Hough also said he has prepared his home study to be a place where sermons and podcasts can be recorded, in case of an inability to even gather a few people at the church building to record a livestream in the coming weeks.

Cory Thorpe, deacon at First Baptist Church in Crawfordville, Fla., also noted some struggles with internet traffic to the livestreamed service.

“We found we had too many devices streaming on WiFi, as we were also going to Facebook Live on two different devices on WiFi, and the quality wasn’t great on any of them,” Thorpe said.

On March 22, Thorpe and his team hosted two separate Facebook livestreaming services to attempt to rectify the issue. Thorpe said his church plans to bring in better equipment to create a higher-quality online service in the coming weeks.

“We’ve learned that Facebook Live doesn’t like to give up its video to export to YouTube for archival purposes,” Thorpe said. “We’ve learned a lot about different aux cable configurations and how they work with different devices.”

‘No replacement for … a gathered body’

As the church gathering in person will be postponed for a while, Hooks said he hopes to continue to find ways to utilize technology for the mission of the church.

“We want to continue our mission through prayer, small group studies, personal evangelism and even fellowship,” Hooks said. “Becoming a digital church will help us do that, but there is still no replacement for the church as a gathered body.”

Dillabaugh also said he plans to bring in some upgraded equipment to have a better functioning stream in the following weeks.

By bringing a higher quality camera and extending the stream to the church’s website, as not all members have Facebook, Dillabaugh hopes to maintain a higher-quality livestream that reaches more people.

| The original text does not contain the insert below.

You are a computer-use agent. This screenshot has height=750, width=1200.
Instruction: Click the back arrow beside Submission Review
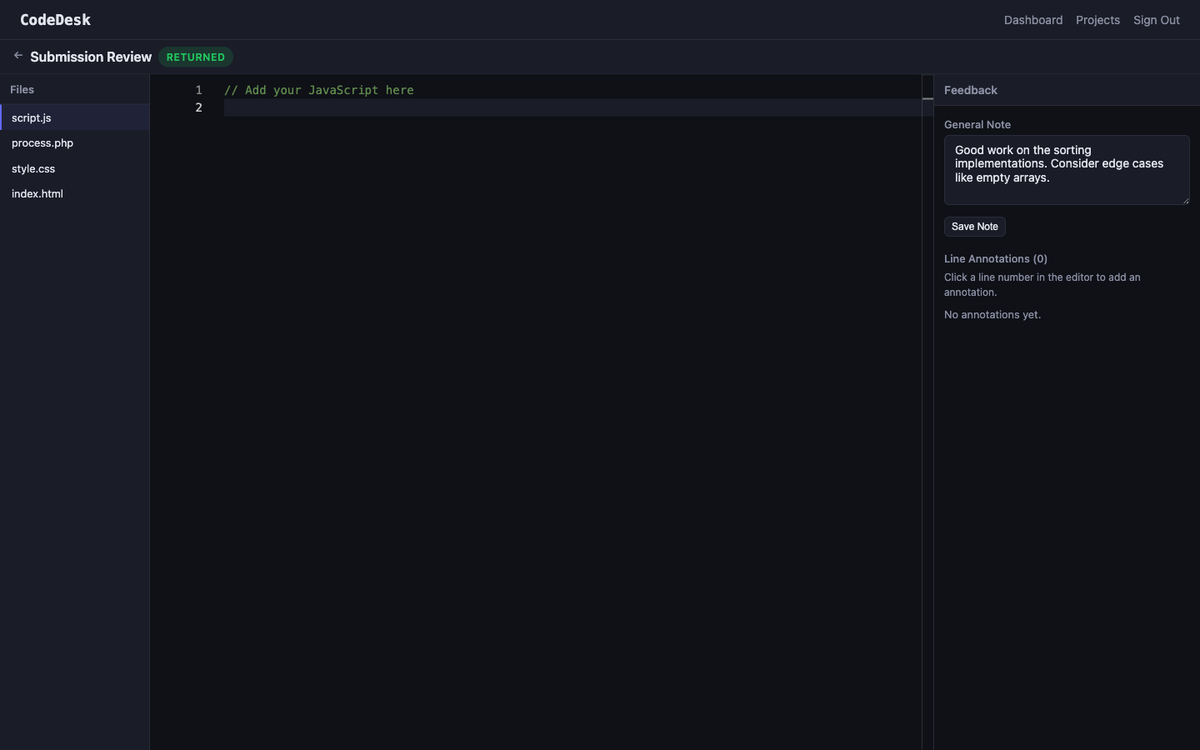pos(18,56)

For some pastors, improving livestreaming capabilities is a permanent area of growth that will continue to aide their ministry, even when the church can return to its regular meeting environment.

“I’d like to use this experience as a means to record/livestream services in the future, after we come back together as the church,” Thorpe said. “Doing that well will take more tinkering and more learning as we use this hurdle as an opportunity for technological growth so that we can continue to know Christ and make Christ known in our community.”

But for others, the livestream is only a temporary solution.

Michael Cooper, pastor of Grace Community Church in Mabank, said he is not partial to online services of any format, but in the current situation, he values the benefits it can bring.

“We are a normative sized rural church. So, online streaming is simply a temporary means until we have the ability to gather together in person,” Cooper said. “Once we begin to meet again corporately, I highly doubt we will continue to livestream our sermons. It’s just not a priority for us.”

As the current environment continues to change, Dillabaugh said it is important to be willing to adjust.

“I’m an Army veteran, and constant change is a part of training for combat, and that’s what I am reminded of as we plan to minister in the middle of this pandemic,” Dillabaugh said. “Plans will be made and then immediately changed.”